GPU Prototype | Joel Abraham

Overview

This is an ongoing hardware project focused on building a very basic GPU-style accelerator on the iCEstick (iCE40 FPGA). The main goal is to explore how GPU-like speedups come from parallelization, even with limited FPGA resources, by running many small processing elements in parallel on the same workload.

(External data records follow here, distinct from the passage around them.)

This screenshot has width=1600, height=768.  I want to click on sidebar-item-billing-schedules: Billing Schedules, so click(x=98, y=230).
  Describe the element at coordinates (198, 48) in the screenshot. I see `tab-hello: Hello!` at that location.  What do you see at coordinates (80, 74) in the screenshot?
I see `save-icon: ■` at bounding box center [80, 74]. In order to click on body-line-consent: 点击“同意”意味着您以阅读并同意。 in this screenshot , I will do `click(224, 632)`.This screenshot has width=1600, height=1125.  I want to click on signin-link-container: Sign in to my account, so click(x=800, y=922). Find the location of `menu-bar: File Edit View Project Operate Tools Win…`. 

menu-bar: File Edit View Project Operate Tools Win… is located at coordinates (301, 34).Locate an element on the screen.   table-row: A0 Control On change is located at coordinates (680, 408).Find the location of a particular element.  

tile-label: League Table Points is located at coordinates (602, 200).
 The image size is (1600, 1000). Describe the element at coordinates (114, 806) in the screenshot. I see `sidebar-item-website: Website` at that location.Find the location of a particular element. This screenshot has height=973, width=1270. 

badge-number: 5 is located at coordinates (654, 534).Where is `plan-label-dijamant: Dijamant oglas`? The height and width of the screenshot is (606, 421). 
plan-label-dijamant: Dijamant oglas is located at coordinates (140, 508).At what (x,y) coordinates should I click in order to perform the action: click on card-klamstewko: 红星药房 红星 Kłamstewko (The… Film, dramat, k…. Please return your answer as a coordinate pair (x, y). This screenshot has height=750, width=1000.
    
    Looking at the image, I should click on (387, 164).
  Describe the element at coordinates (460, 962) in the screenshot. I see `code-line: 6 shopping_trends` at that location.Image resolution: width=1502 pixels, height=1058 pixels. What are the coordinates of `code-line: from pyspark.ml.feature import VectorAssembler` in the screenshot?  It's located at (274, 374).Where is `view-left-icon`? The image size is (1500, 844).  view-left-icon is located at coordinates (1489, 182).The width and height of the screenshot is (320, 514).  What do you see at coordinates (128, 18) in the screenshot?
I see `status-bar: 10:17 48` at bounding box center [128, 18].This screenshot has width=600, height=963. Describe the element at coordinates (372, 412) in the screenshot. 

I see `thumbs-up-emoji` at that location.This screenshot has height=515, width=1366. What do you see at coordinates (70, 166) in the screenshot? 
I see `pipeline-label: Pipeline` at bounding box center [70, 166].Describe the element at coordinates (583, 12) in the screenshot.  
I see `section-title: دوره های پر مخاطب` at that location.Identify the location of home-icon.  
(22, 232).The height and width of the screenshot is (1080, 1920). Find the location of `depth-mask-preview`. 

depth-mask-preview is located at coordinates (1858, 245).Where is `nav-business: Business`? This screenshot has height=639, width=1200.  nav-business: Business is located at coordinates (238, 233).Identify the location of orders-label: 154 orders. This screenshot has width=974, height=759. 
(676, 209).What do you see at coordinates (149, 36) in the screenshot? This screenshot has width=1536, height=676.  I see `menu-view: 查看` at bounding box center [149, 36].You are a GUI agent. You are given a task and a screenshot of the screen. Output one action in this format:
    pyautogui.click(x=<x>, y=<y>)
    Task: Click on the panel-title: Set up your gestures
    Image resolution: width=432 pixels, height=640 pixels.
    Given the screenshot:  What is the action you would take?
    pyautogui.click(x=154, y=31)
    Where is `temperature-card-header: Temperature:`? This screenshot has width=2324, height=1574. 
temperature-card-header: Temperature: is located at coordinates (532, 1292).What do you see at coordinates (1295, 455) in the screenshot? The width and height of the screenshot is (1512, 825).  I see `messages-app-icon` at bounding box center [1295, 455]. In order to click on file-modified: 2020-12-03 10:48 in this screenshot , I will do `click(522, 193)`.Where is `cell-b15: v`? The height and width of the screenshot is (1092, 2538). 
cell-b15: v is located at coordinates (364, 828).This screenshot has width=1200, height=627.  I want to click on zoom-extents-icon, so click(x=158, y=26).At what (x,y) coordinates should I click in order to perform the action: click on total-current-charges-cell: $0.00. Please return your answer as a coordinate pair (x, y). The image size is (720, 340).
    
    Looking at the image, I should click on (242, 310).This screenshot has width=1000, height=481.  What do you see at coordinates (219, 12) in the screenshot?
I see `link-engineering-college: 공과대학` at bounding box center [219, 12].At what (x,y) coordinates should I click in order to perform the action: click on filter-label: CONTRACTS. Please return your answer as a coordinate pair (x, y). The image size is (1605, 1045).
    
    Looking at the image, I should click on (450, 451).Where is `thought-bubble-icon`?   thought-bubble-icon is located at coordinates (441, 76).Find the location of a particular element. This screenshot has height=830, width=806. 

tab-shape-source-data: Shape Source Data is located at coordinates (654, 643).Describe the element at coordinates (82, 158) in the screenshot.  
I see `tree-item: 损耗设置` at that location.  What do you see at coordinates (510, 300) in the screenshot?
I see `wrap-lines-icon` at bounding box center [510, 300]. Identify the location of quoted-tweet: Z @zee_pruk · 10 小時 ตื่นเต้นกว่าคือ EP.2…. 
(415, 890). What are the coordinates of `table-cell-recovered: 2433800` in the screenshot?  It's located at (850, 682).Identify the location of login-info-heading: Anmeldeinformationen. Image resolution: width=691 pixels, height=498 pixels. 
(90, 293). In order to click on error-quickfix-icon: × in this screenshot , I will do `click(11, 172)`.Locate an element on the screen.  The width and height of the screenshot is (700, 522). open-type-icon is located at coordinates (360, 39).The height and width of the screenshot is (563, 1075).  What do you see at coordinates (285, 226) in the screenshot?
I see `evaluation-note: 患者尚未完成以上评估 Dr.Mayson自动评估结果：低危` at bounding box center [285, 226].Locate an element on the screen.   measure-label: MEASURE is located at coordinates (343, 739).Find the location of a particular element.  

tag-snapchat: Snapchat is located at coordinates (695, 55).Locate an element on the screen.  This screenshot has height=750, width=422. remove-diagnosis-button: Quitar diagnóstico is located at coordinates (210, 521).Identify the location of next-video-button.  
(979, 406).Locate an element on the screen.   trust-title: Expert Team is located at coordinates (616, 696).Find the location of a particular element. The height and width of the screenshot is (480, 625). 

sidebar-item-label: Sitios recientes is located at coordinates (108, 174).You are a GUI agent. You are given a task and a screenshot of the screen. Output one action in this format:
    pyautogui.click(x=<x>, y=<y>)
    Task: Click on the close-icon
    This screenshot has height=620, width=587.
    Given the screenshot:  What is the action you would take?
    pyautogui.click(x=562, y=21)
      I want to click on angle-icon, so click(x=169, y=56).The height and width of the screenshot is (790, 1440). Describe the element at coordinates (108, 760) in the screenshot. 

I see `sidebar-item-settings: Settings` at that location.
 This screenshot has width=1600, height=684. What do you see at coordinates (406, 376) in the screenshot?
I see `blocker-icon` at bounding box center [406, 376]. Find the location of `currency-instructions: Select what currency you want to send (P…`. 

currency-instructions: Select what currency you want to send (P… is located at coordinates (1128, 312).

Rather than targeting a full graphics pipeline, this project is centered around designing a minimal, educational “GPU core” that demonstrates the core ideas behind GPUs: SIMD/SIMT-style execution, parallel compute units, and high-throughput operations.

Project Goals

Implement a small set of parallel compute lanes (processing elements) on the iCE40
Create a simple instruction/control model (broadcast control with lane-level execution)
Build a lightweight memory interface suitable for small test workloads
Demonstrate measurable speedup vs. a single-lane design on FPGA

Architecture (Work in Progress)

Planned high-level blocks:

Controller / Dispatcher
Issues operations to multiple compute lanes in parallel (GPU-like “warp” control at a very small scale)
Parallel Compute Lanes
Multiple identical ALU-style units that run the same operation across different data elements
On-chip Memory / Buffers
Simple scratchpad-style buffers for storing inputs/outputs (within iCE40 constraints)
Output / Verification Interface
A basic way to inspect results (UART and/or LED/debug signals depending on the build)

Constraints

The iCEstick iCE40 platform is intentionally resource-limited, so this project emphasizes:

Small, efficient RTL blocks
Careful tradeoffs between lane count vs. timing/resource usage
Simple memory patterns and constrained bandwidth
Step-by-step verification before scaling complexity

Testing and Verification

Current / planned verification approach:

Unit tests for each lane (ALU ops, registers, control)
Small vector workloads to validate parallel correctness
Comparison against a software reference model
Timing/resource checks after each major feature addition

Output and Demo Plan

Planned demo outputs include:

Running small parallel kernels (e.g., vector add, dot product variants, simple image-style operations)
Showing correctness via printed/serial output or debug traces
Comparing runtime/throughput between:
- 1-lane “CPU-like” version
- multi-lane “GPU-like” parallel version

Status

In progress.
This page will be updated as the RTL, testing harness, and demo workloads mature.